*Directions:*
- A) Answer these from the blog post:
(i) Which comic does the writer say this one was written even before?
(ii) About how long before graduating from med school did the writer finish it?
(iii) What items worn by the course director mesmerized the writer?
- B) Rewrite the blog post starting with "Two small points." and going on through "before drawing them...badly.)", switching "course director" to "attending physician".

*Text:*
┏━━

Thursday, May 24, 2018

vintage scutmonkey: psych

OK, I think this is the last of this throwback series. It also happens to be the first "Scutmonkey" comic I wrote (even before "The Twelve Types of Med Students," even*), and I finished it about a month before I graduated from med school. It seems that the Wayback Machine doesn't archive every last image in a deep side branch of your main blog, which is why half the panels are kind of greyscale and janky (photos of a photocopy, you know). But hopefully it's all still legible.

Two small points. One is that I think it's not necessarily the kind of topic I'd write about so freely now, because, you know, mental health awareness is important and sensitive and all that. But for what it's worth, every single patient interaction or expressed delusion in this comic was absolutely true, almost to the word (if somewhat condensed in certain cases). Actually, all of it is true, right down to what people wore. (I was mesmerized by the chunky pendants and flowing tops my course director wore and therefore studied them in great depth before drawing them...badly.)

┗━━

*Data section:*

┏━━

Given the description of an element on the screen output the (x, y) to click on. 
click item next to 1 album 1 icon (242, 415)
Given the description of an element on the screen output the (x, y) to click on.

┗━━

*List of solutions:*
- A)
(i) "The Twelve Types of Med Students"
(ii) About a month
(iii) Chunky pendants and flowing tops

- B)
Two small points. One is that I think it's not necessarily the kind of topic I'd write about so freely now, because, you know, mental health awareness is important and sensitive and all that. But for what it's worth, every single patient interaction or expressed delusion in this comic was absolutely true, almost to the word (if somewhat condensed in certain cases). Actually, all of it is true, right down to what people wore. (I was mesmerized by the chunky pendants and flowing tops my attending physician wore and therefore studied them in great depth before drawing them...badly.)